Entonces, cuando ya había reaccionado y removía el fondo de la maleta para dejar el botellín junto a los otros dos, lanzó un gemido y retiró bruscamente la mano como si se la hubiera picado un bicho escondido allí dentro. La sangre brotaba roja y espesa de la yema del dedo meñique.

– Chúpate la herida -le dije mientras examinaba el fondo de la maleta. Encontré una cuchilla de afeitar que se había salido de su funda-. Mira, ha sido eso. Te pondré alcohol.

– Para qué. Ojalá me muera desangrada de una vez -dijo Susana apretándose el dedo como si quisiera exprimirlo-. Ojalá.

– No digas eso. -Envolví el dedo provisionalmente con el borde de su camisón, seguíamos los dos arrodillados en el suelo junto a la cama y sus ojos buscaron de nuevo la bata malva de su madre en el cuarto de baño. La sangre traspasaba la tela del camisón y cogí su mano, destapé el dedo, lo llevé a mi boca sin darle tiempo a reaccionar y chupé.

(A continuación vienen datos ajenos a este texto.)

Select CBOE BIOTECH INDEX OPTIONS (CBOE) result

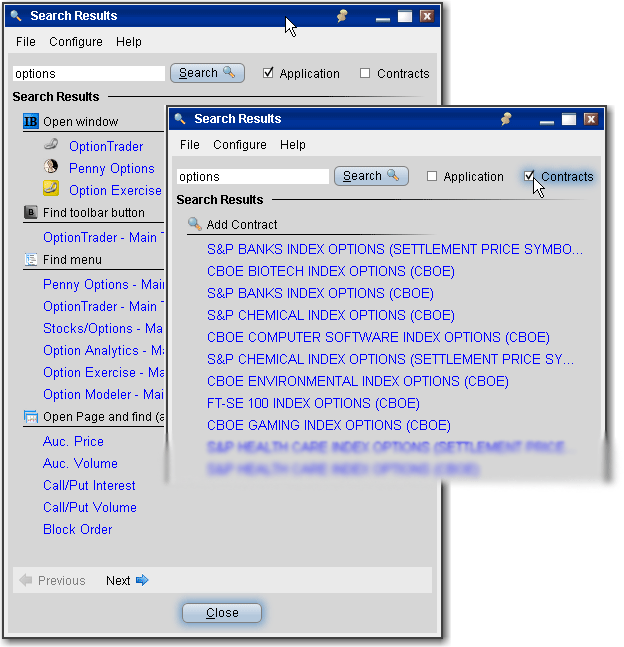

Fue sólo un momento: me miró sorprendida y, mientras yo chupaba, los otros cuatro dedos de su mano temblorosa y ardiente rozaban levemente mi mejilla de arriba abajo en un gesto que yo quise interpretar como una caricia. El miedo al contagio y la misma emoción me hizo cerrar los ojos, pero la sangre pegajosa empezó a apoderarse cálidamente de mi paladar y de mi cerebro: no me importaba morir tuberculoso mientras ella me mirara de aquel modo y sus dedos quemantes se deslizaran por mi piel. Pero enseguida apartó la mano y dijo:

– ¿Qué haces, niño? ¿Quieres contagiarte?

– No me importa.

– Embustero.

– Te lo juro.

– Pues a mí sí que me importa… -Se levantó y salió precipitadamente del dormitorio. Yo cerré la maleta, la empujé debajo de la cama y seguí a Susana escaleras abajo mientras sentía diluirse en mi boca su sangre caliente y dulce, la fiebre benigna del deseo, su necesidad de ternura y mis propios terrores y aprensiones.